Charging your next home renovation on a credit card could cost you

Plastic might be a trendy component of your next home remodeling project. No, not as a design element — as a source of funding.

Last year, 1 in 3 homeowners paid for at least part of a renovation project with a credit card, according to a new report from home remodeling and design platform Houzz and financial services provider Synchrony.

The typical card payer spent a median $10,000 on renovations, and charged $1,500 to $4,800 of that total. Just 5 percent of homeowners used a credit card for their entire remodeling tab.

(The report was based on credit card usage data from Argus, as well as consumer responses from the annual Houzz & Home Study conducted this spring with Synchrony. That survey subset comprises 72,384 homeowners who renovated their primary residence last year, 10,602 of whom paid for a portion of their project with one or more credit cards.)

All told, the companies estimate, consumers used credit cards for $141 billion in home improvement products and services during 2017, a 13 percent increase from 2016.

The trend follows the larger pattern of consumers spending more on their credit cards, said Nino Sitchnava, principal economist for Houzz. It can be a smart move.

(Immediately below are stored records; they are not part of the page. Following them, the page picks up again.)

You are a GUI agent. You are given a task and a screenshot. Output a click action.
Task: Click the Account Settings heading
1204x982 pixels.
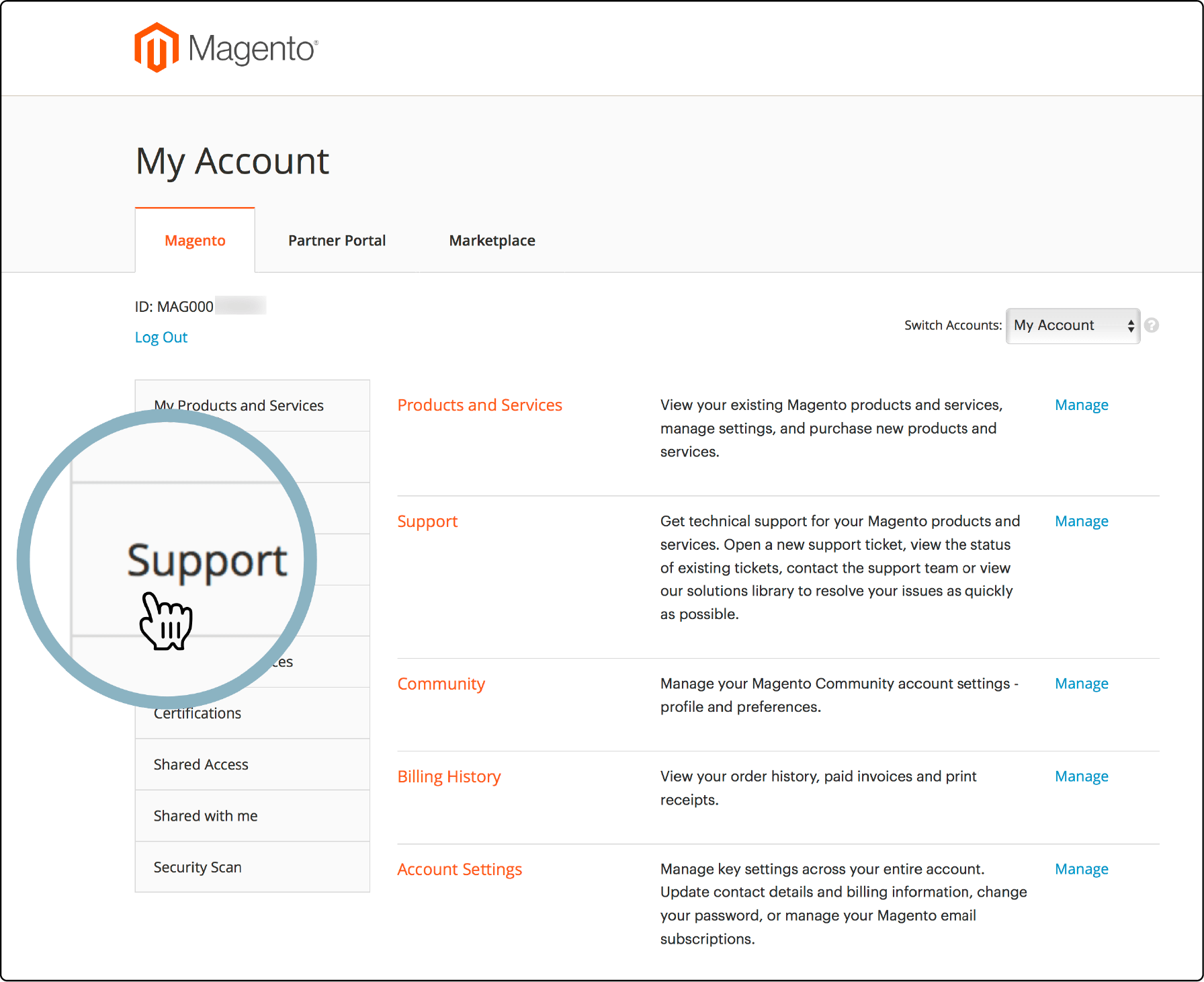tap(460, 868)
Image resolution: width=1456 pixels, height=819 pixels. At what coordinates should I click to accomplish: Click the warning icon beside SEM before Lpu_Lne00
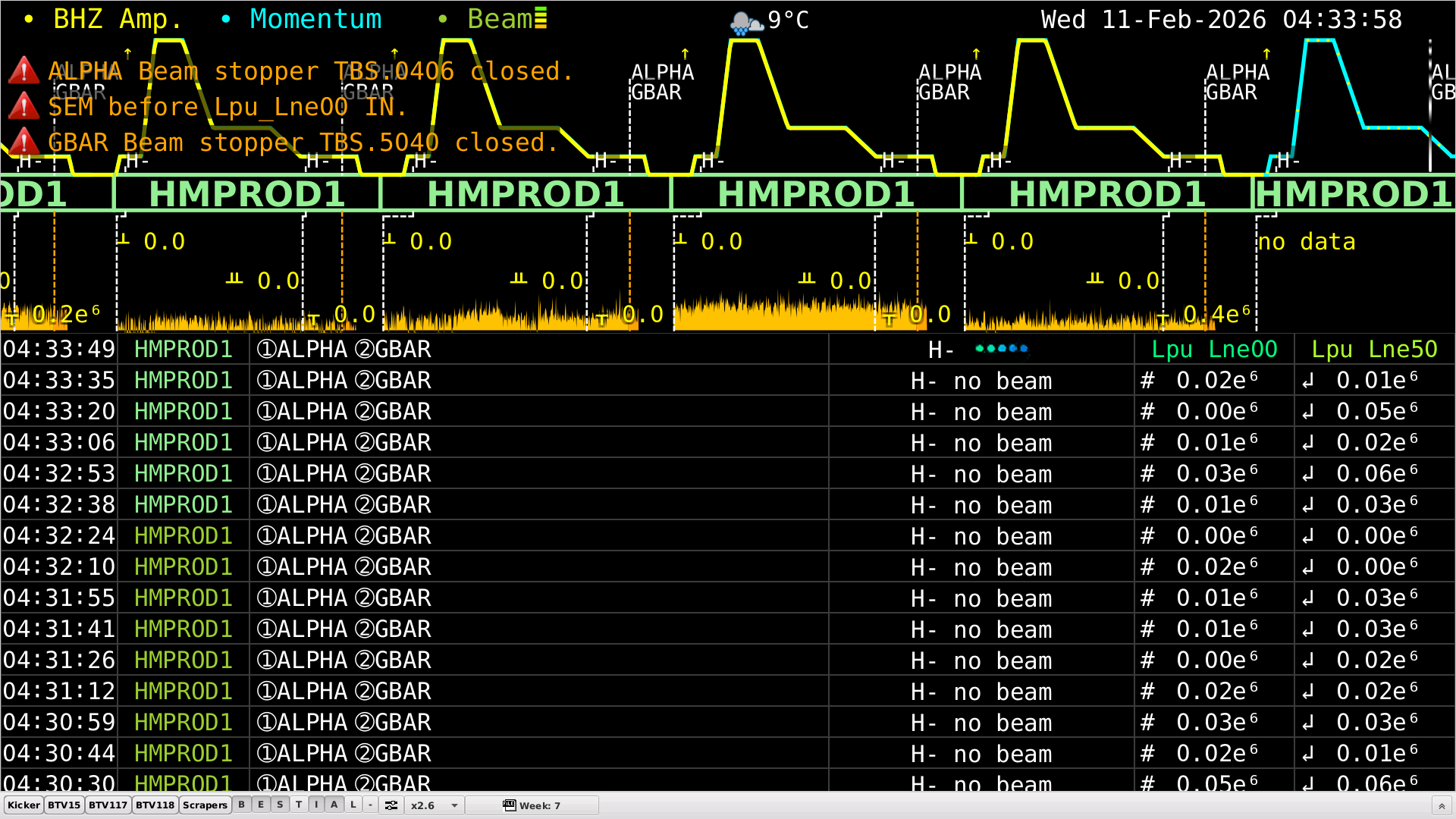[24, 106]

Many homeowners are using credit strategically, she said: 1 in 4 cited card rewards as a reason they paid with plastic, and 58 percent said they were taking advantage of a no-interest promotion. For 44 percent, credit was a lower-cost option compared to other financing avenues.

"We do still see that a typical renovating homeowner charges up to 25 percent of their renovation spend on a credit card," she said. "Most aren't using credit as their primary method of funding. They just take the edge off."

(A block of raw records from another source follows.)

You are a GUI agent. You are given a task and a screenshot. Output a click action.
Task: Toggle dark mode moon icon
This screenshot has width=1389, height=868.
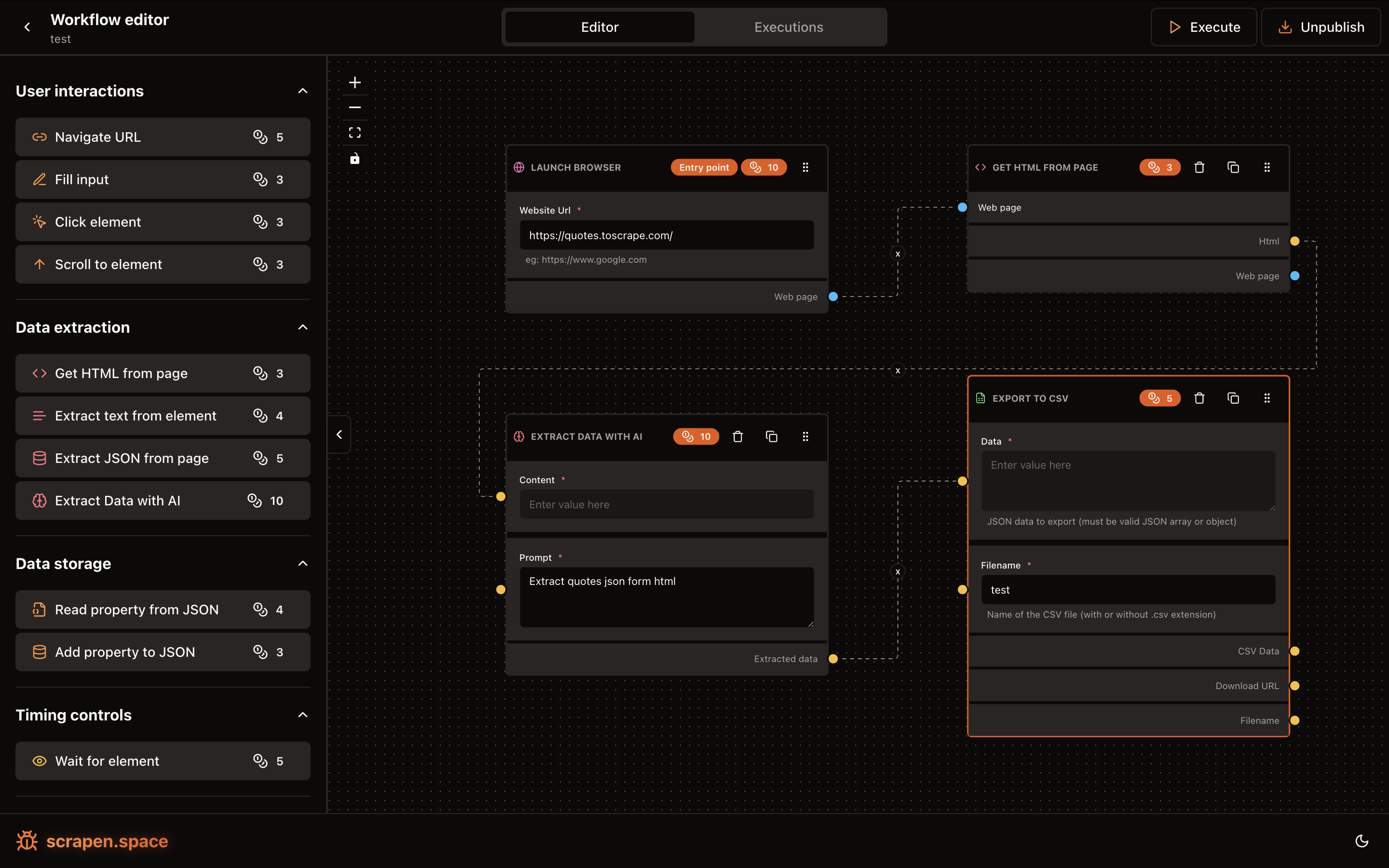coord(1362,841)
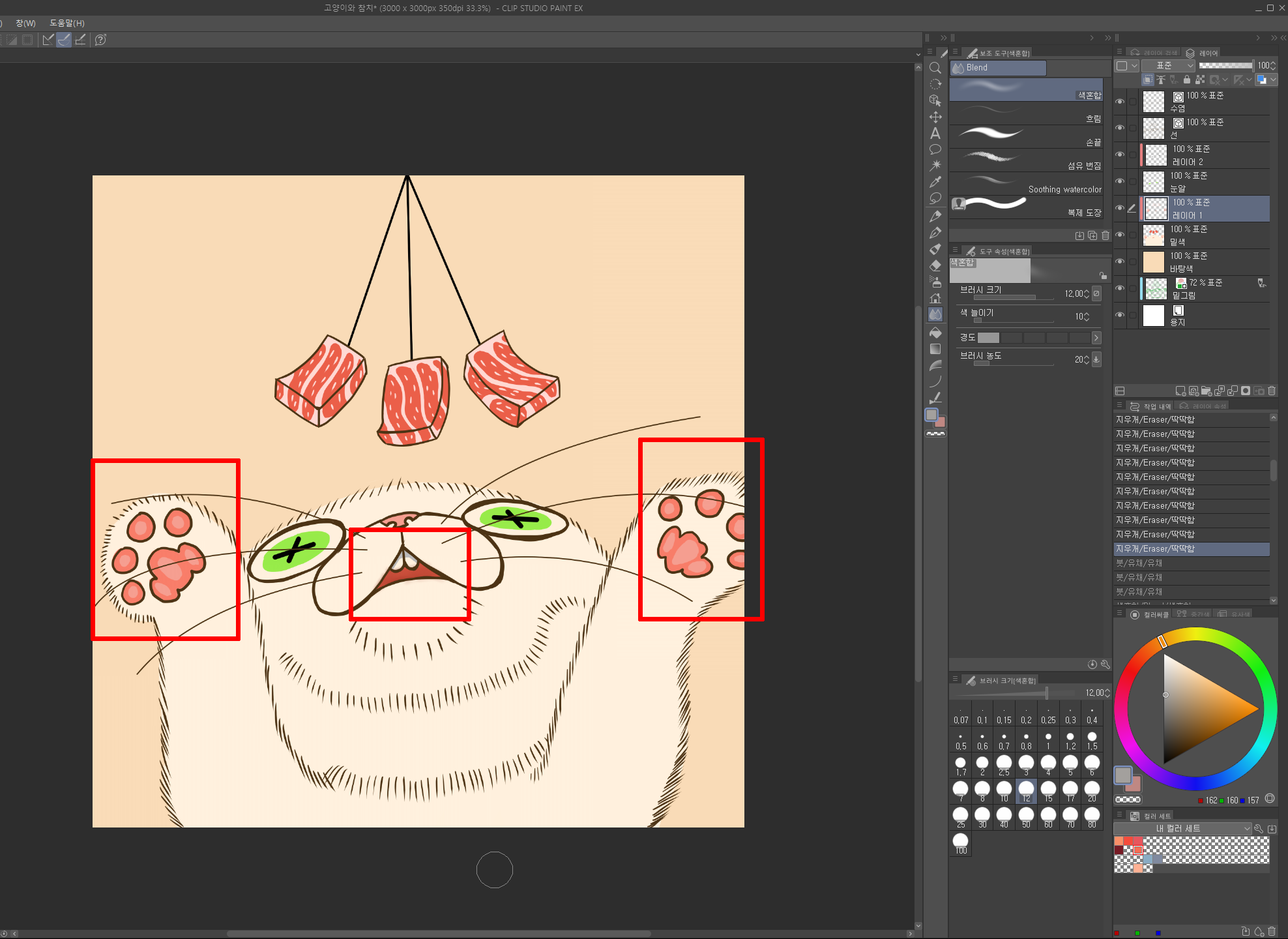Viewport: 1288px width, 939px height.
Task: Choose the Soothing watercolor sub tool
Action: click(x=1026, y=184)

Millennials were more apt to use a credit card to pay for renovations than older generations, with 41 percent doing so versus 34 percent of homeowners age 35 to 54. Younger homeowners were also more likely to use credit out of necessity, Sitchnava said.

"There aren't that many financing options available to them," she said — due to student loan debt constraining their budgets, or because as recent buyers they don't have home equity to tap.

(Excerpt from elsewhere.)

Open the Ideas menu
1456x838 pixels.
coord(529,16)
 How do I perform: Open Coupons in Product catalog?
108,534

Using a credit card can be advantageous if you have the cash to quickly cover the purchase and take advantage of perks such as rewards or doubled warranties, said certified financial planner Richard Bergen, founder and president of RLB Wealth Planning in Garden City, New York. But if you'll need to pay down the debt over time, compare all the financing options available to you.

In the Houzz report, 41 percent of homeowners put renovation purchases on cards incurring interest, and 1 in 4 had charged those purchases at standard card rates rather than using a promotional offer. (The national average APR clocked in at a record 17.07 percent in mid October, according to CreditCards.com, and the average rate for store-specific cards was nearly 25 percent.)

Depending on your credit and other elements of your financial situation — like whether you expect to itemize on your tax return and how quickly you expect to pay back the balance — options like a home equity line of credit or a personal loan could be less costly, said Bergen, who is also a certified public accountant.

It's also important to scrutinize the terms of any promotional credit card offers, said certified financial planner Michael W. Kelley, founder and chief executive of Kelley Financial Planning in Cleveland. In particular, what happens if you don't pay the balance in full by the end of that term?

With so-called deferred-interest deals, you could be responsible for interest on the full tab, dating back to the date of the purchase, he said.

Whether you're charging renovations to rack up rewards or split up the bill into manageable payments over time, resist the urge to splurge. The average remodeling project recoups just 56.8 percent of its cost in added home value, according to Remodeling magazine's annual Cost vs. Value report.

"Don't over-exhaust your budget," Kelley said.